Parou num café pastelaria frequentado por senhoras de meia-idade, com o cabelo impecavelmente cortado, que sorviam chá e abocanhavam pãezinhos de leite simultaneamente com as mãos e com os lábios descolorados.

Tornou-se mais difícil caminhar, os pés colados ao chão com a pasta húmida que pingava da boca dos sapatos.

terça-feira, 2 de fevereiro de 2010

Ecologia I

- Não percebo porque é que dizes que ele não é ecológico!

- Tem um carro com 20 anos e faz pelo menos 250km todas as semanas, o escape parece uma chaminé de fábrica no auge da revolução industrial. Demora mais de meia hora a tomar banho, deixa a água a correr enquanto lava os dentes e está se pouco lixando para os jaquinzinhos de 5cm de comprimento que adora devorar todos os sábados ao almoço! 


- Não podes ser tão limitada nas tuas análises. Ele cumpre a política dos 3 Rs na perfeição: Reutiliza o seu discurso vezes sem conta, quem não soubesse até diria que é político. Recicla a roupa do pai sempre que tem uma festa dos anos 60. E claro que reduz o riso sempre que falas.

- Às vezes tens uma piada...Ele tem a consciência ambiental de um depósito de chumbo no oceano à procura de uma boca de peixe-espada prestes ser apanhado e servido em postas numa marisqueira com vista para o mar. Mas está no teu garfo...escolhe se comes ou não.

- Achas que estou a vender a minha alma verde ao diabo?

- Almas verdes na "civilização"...não me parecem que existam.

terça-feira, 26 de janeiro de 2010

Visitante nº1000 ou post retirado da gaveta

Este post é mesmo para publicar...mesmo fora do prazo.


Os prazos de validades para as questões e decisões importantes da vida interessam-me. E o saltitar alegremente de assunto em assunto também…

Num copo de iogurte podemos ler qual o prazo de validade do seu conteúdo e de que forma deve ser conservado para essa data ser viável. O iogurte é provavelmente um dos produtos do quotidiano com mais informação associada.

Para se compreender o pouco conhecimento que é proporcionado ao comprador de um espaço para habitação, é comum comparar-se a informação fornecida no acto de compra de um iogurte e de uma casa,  O futuro e maravilhado proprietário do imóvel é também uma pessoa ignorante quanto ao tipo de tubagem utilizada na rede de águas, quanto à existência ou não de isolamentos térmicos e de qual o tipo de pormenores utilizados no remate da cobertura.

Num confronto: pasta láctea açucarada vs sonho de uma vida, ganha o alimento diário dos putos. Uma vez que o melhor do mundo são as crianças, faz algum sentido, não?


Fui a visitante nº1000 deste blog. Já passaram alguns dias, é certo, mas ver 4 algarismos no contador de visitas pareceu-me bem. Na altura não festejei mas um destes dias vou ter direito a 1 fatia de bolo brigadeiro temperada com arrogância.

* * *

O que fazer:
Responda a estas perguntas sobre o texto do blogue:
1. Quantos anos tem o carro da pessoa de que se fala em "Ecologia I"?
2. Que produto do dia a dia é comparado com a compra de uma casa?
3. Que número de visitante do blogue foi quem escreve?

Material fornecido:
* * *

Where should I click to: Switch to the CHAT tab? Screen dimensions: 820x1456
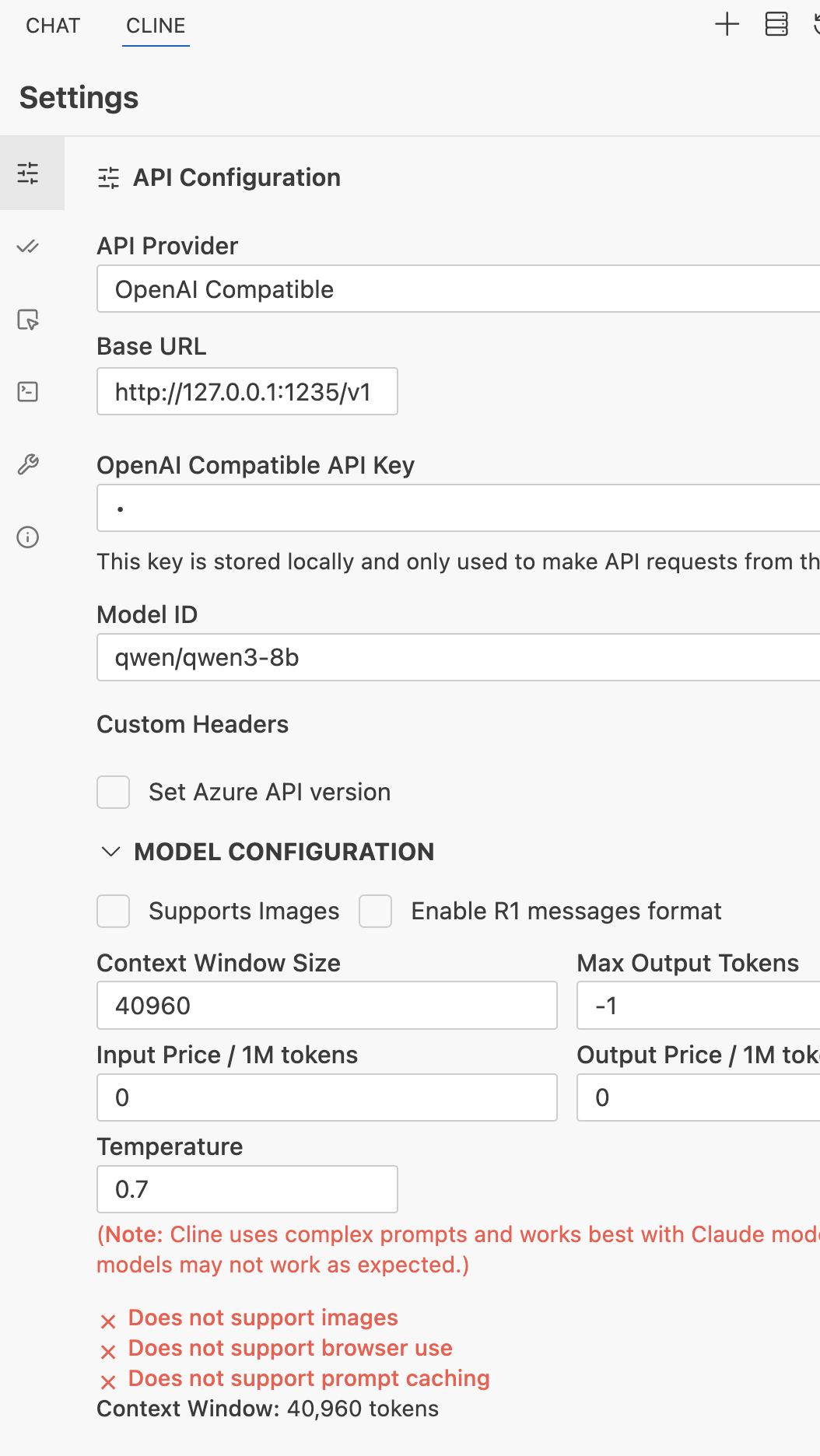point(53,26)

* * *

Resposta esperada:
1. 20 anos.
2. O iogurte.
3. O número 1000.